At least since the seminal research of Menahem Yaari in 1965, financial economists have pondered why more people do not buy annuities to hedge longevity risk. Note Franco Modigliani’s famous statement when he received his Nobel Prize in 1985: “It is a well-known fact that annuity contracts, other than in the form of group insurance through pension systems, are extremely rare. Why this should be so is a subject of considerable current interest and debate.”
Income annuities remain widely unpopular yet would help to solve a variety of complex problems with which retirees struggle and which cannot be solved otherwise. Those who own annuities overwhelmingly say they are glad they do. Social Security, which is a lifetime annuity program, is an exceedingly popular program. Annuities provide more income than other investment choices and do so without market risk. And, subject to the claims-paying ability of the insurance carrier, an annuity will keep paying at the stated rate for as long as the annuitant lives. This quandary — why more people don’t buy annuities — is called the “annuity puzzle.”
Notwithstanding the above, Felix Reichling of the Congressional Budget Office and Kent Smetters of the University of Pennsylvania’s Wharton School have recently published a new working paper on annuity optimization that concludes that the low demand for annuities isn’t a puzzle at all. Instead, they claim that annuities are overused. Moreover, they suggest that, in the aggregate, the optimal level of annuity ownership may actually be negative, such that the true annuity puzzle may be why people buy them at all.

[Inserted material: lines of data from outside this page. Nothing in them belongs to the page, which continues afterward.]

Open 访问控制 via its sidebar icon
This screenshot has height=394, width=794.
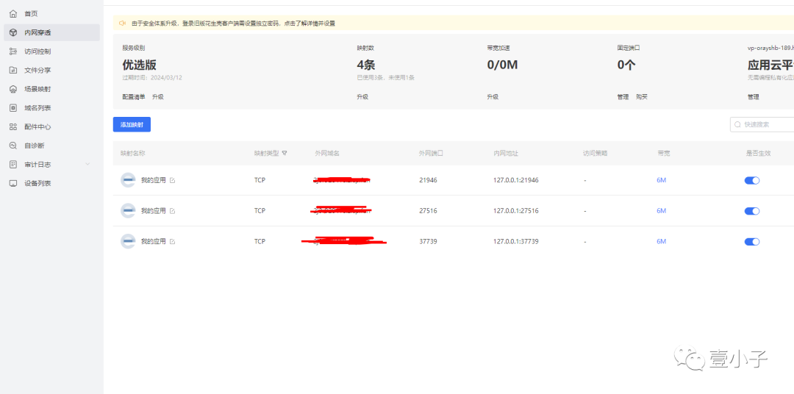[x=13, y=51]
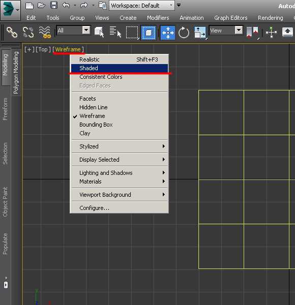Screen dimensions: 295x305
Task: Switch viewport to Wireframe checked mode
Action: [92, 116]
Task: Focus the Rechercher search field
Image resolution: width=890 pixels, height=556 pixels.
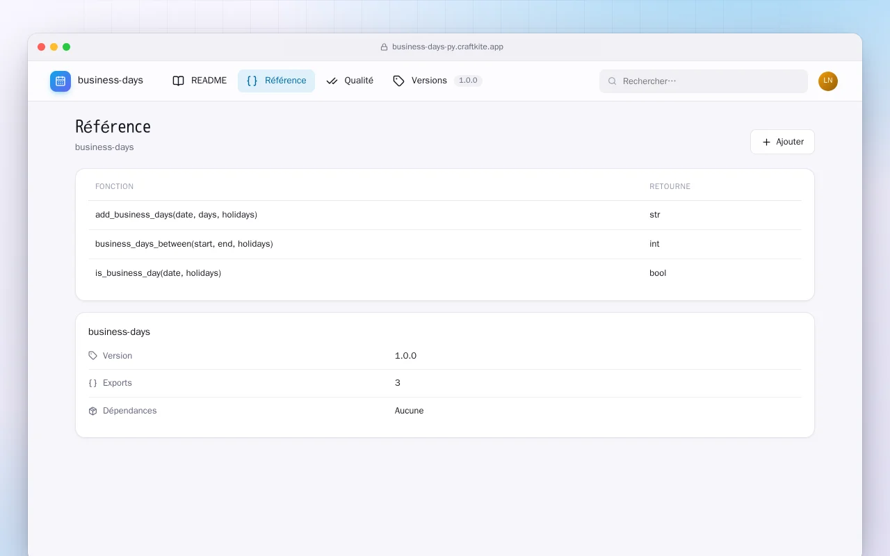Action: pyautogui.click(x=704, y=81)
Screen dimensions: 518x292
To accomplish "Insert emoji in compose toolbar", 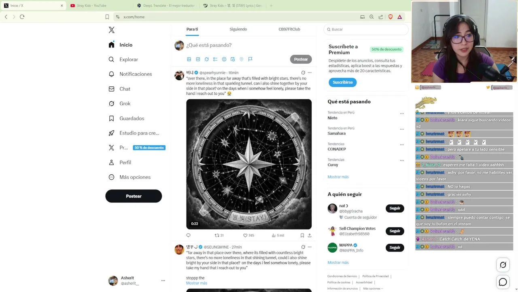I will click(x=224, y=59).
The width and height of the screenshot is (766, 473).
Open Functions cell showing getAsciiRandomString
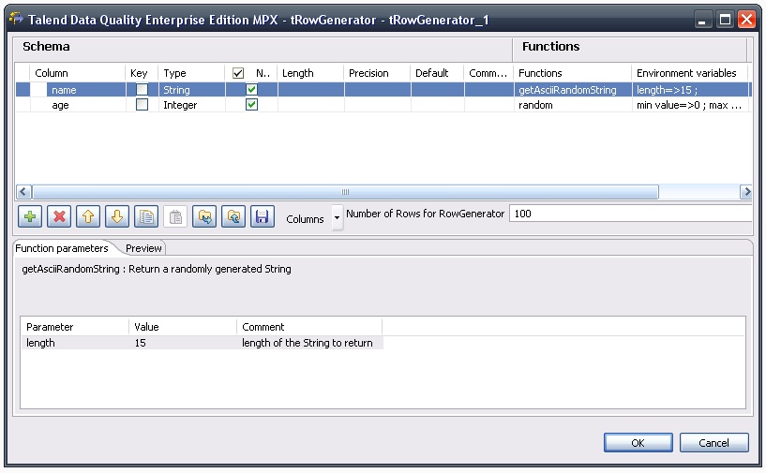(x=570, y=90)
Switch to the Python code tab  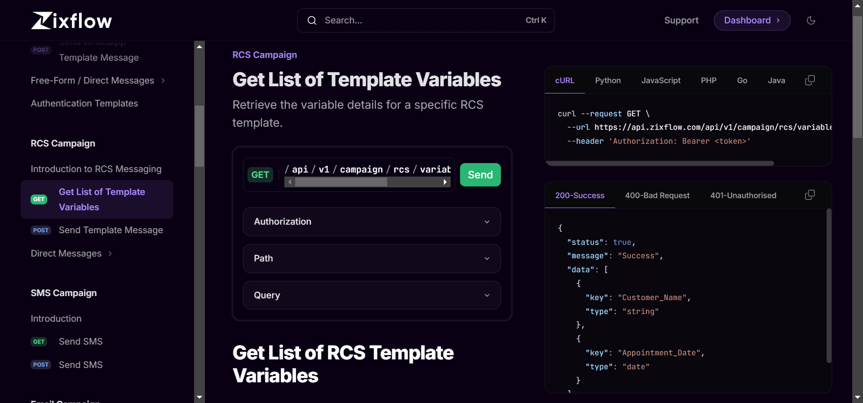[x=607, y=80]
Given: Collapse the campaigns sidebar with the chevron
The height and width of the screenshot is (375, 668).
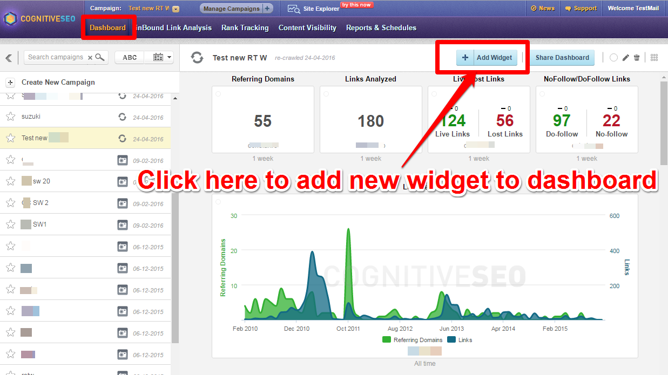Looking at the screenshot, I should click(9, 57).
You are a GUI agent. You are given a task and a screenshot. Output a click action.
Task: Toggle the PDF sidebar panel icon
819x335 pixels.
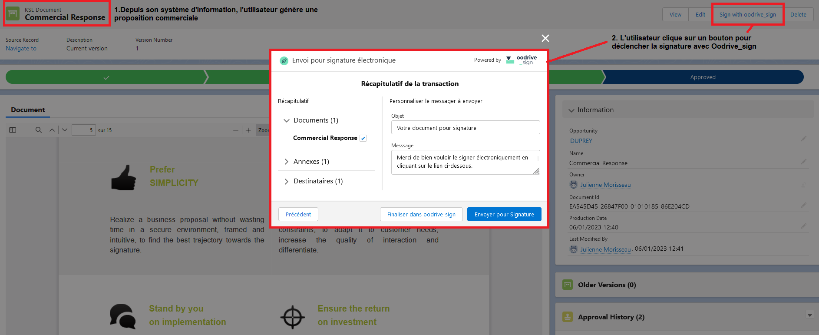(x=13, y=130)
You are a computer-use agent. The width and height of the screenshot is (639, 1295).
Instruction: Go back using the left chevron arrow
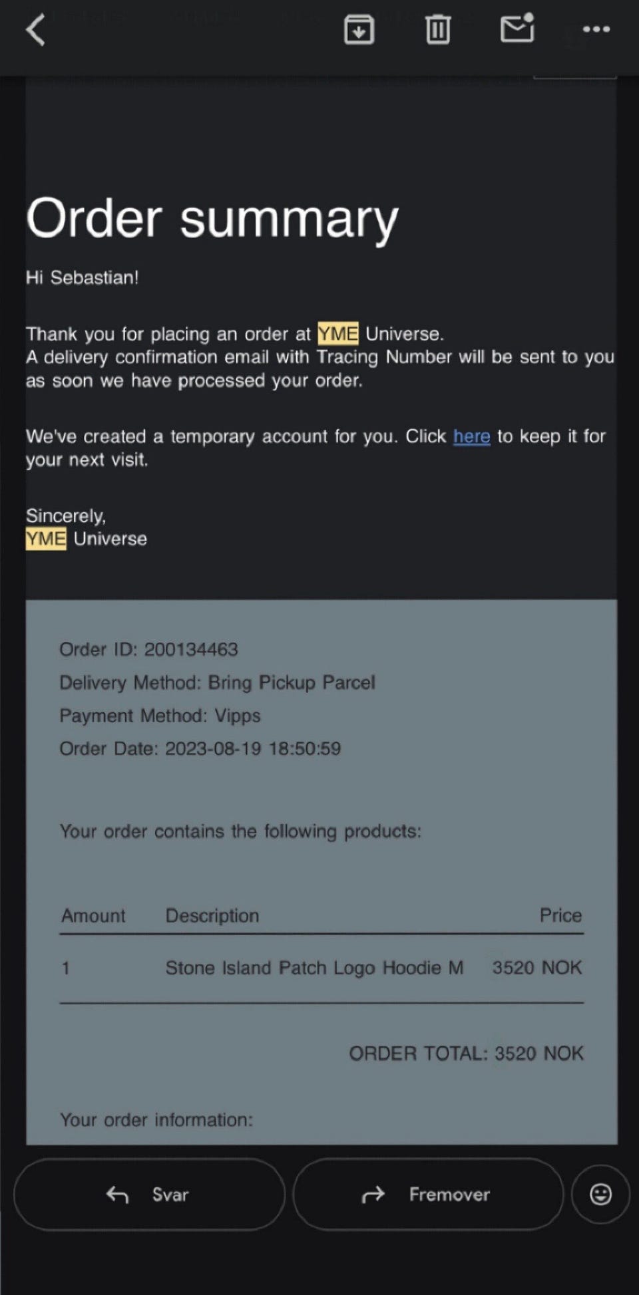(35, 30)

Reichling and Smetters’ research, while not yet formally published, will surely foster much reaction and debate. In a recent online interview with my friend and colleague Gil Weinreich, Research’s editor, Smetters hit the alleged annuity puzzle head on: “The point of our paper is mainly to simply ask: Does it actually make sense that people should buy annuities as much as conventional wisdom says? And the answer is ‘no’ for most Americans.”
According to Smetters, longevity risk is just another in a list of frequently uninsured risks that people suffer at various points in their lives, but not the biggest one: “For workers, the big risk they face is that they could become disabled. For retirees, it is the uninsured medical costs not covered by Medicare or even Medigap policies. When you have one of these shocks — disability or a long-term care need — at the very same time your longevity outlook goes down. Had you bought an annuity ahead of time, you then have this disability shock and you have a need for income at that point.”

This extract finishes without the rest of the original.